• TESTO FORNITO:

%%

06.10.2011 free
Farmacista non si accorge dell’errore prescrittivo del medico di base. No alla responsabilità professionale. Errore nella indicazione della posologia e morte del paziente.
Il fatto
Una paziente dopo essere stata sottoposta a un delicato intervento chirurgico presso una struttura ospedaliera, aveva trascorso un periodo di convalescenza in una clinica da dove era stata dimessa con la prescrizione di un farmaco anticoagulante nella misura di 3/4 di compressa al giorno.
Il medico di base nel compilare la ricetta aveva prescritto l’assunzione di 3 compresse al dì.
In occasione della vendita del medicinale, il farmacista aveva apposto sulla confezione del preparato la scritta 1+1+1. La paziente indotta ad un uso in sovradosaggio del prodotto, qualche giorno dopo decedeva.
I congiunti agivano in giudizio chiedendo la condanna del farmacista per non essersi accorto dell’errore del medico di famiglia.
Mentre il giudice di primo grado riteneva poter accogliere la domanda risarcitoria, in sede di appello la decisione veniva ribaltata.
Il Diritto
Il giudice d’appello chiariva che l'errore compiuto nell'indicazione della posologia del farmaco non poteva minimamente farsi risalire all'intervento e al comportamento del farmacista, al quale fu presentata una ricetta redatta dal medico curante della paziente, a sua volta incorso in errore per effetto delle equivocità della nota stilata dalla clinica che prescriveva l'impiego del farmaco secondo una indicazione non chiara, nonostante la legge richiedesse l'indicazione della dose in lettere.
A fronte della precisa indicazione del medico, sempre secondo la Corte d’Appello, il farmacista non aveva il compito di verificare se la posologia fosse effettivamente corrispondente alle particolari esigenze terapeutiche.
La circostanza per cui all’atto della vendita era anche stata visionata la nota della casa di cura non modificava la sostanza degli eventi, sia per l’equivocità del documento, sia perché il farmacista non essendo abilitato all'esercizio della professione medica non era tenuto nè autorizzato a sindacare i trattamenti terapeutico-farmacologici.
Esito del giudizio
La Corte di Cassazione, nel rigettare il ricorso per taluni particolari motivi anche di ordine processuale, ha sottolineato la correttezza delle considerazioni svolte in secondo grado, relativamente alla ripartizione di obblighi tra medico e farmacista quanto all'esattezza di una prescrizione farmacologia alla luce del testo unico sanitario del 1934 e del regolamento per il servizio farmaceutico del 1938.

%%

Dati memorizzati
%%

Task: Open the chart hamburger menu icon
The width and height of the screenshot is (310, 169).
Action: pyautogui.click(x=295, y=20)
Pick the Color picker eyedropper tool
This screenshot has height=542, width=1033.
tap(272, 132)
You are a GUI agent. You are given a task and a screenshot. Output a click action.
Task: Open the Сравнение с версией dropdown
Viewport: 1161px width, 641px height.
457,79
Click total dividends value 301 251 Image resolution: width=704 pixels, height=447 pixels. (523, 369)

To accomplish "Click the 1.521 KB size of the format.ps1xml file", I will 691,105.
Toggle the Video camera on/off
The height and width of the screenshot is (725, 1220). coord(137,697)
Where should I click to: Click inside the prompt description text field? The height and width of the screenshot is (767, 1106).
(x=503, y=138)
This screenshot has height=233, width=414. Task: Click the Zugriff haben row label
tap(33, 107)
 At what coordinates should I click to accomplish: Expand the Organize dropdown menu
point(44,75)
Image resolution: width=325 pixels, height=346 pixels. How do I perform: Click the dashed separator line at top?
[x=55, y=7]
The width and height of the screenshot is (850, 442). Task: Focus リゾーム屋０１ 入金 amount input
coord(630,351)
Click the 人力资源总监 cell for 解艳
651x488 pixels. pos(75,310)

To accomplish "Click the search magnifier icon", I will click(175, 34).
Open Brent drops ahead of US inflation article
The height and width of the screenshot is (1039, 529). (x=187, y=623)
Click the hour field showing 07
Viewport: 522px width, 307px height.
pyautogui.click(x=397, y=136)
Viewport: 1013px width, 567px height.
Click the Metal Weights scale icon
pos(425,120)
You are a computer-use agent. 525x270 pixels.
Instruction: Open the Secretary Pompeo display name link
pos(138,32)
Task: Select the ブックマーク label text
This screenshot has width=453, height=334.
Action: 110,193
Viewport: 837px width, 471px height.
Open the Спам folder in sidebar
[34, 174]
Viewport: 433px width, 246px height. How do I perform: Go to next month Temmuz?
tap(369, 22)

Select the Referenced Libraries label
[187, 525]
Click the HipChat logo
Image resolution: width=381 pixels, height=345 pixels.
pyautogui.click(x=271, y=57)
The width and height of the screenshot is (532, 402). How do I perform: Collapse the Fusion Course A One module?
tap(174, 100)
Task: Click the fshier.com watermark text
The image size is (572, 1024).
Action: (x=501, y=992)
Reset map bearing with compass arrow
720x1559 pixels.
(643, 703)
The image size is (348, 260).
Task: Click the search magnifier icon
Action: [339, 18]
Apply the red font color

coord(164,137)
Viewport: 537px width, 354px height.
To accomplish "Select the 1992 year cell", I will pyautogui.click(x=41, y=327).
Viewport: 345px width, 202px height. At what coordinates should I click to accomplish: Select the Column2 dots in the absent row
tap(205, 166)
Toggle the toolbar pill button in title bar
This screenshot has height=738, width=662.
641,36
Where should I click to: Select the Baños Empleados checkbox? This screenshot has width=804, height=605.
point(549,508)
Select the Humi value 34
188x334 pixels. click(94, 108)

%%

• ISTRUZIONI ESERCIZIO:
A - Rispondi alle seguenti domande in base al testo fornito:
(i) Quale dose giornaliera di anticoagulante indicava la prescrizione della clinica?
(ii) Quale scritta aveva apposto il farmacista sulla confezione del preparato?
(iii) Quali due atti normativi richiama la Corte di Cassazione?
B - Riporta il tratto del testo fornito da "La circostanza per" fino a "farmaceutico del 1938.", sostituendo "casa di cura" con "clinica".
C - Traduci in inglese questa frase del testo fornito: "Il medico di base nel compilare la ricetta aveva prescritto l’assunzione di 3 compresse al dì."

• SOLUZIONI DEI COMPITI:
A -
(i) 3/4 di compressa al giorno.
(ii) 1+1+1.
(iii) Il testo unico sanitario del 1934 e il regolamento per il servizio farmaceutico del 1938.

B -
La circostanza per cui all’atto della vendita era anche stata visionata la nota della clinica non modificava la sostanza degli eventi, sia per l’equivocità del documento, sia perché il farmacista non essendo abilitato all'esercizio della professione medica non era tenuto nè autorizzato a sindacare i trattamenti terapeutico-farmacologici.
Esito del giudizio
La Corte di Cassazione, nel rigettare il ricorso per taluni particolari motivi anche di ordine processuale, ha sottolineato la correttezza delle considerazioni svolte in secondo grado, relativamente alla ripartizione di obblighi tra medico e farmacista quanto all'esattezza di una prescrizione farmacologia alla luce del testo unico sanitario del 1934 e del regolamento per il servizio farmaceutico del 1938.

C - When filling out the prescription, the general practitioner had prescribed taking 3 tablets a day.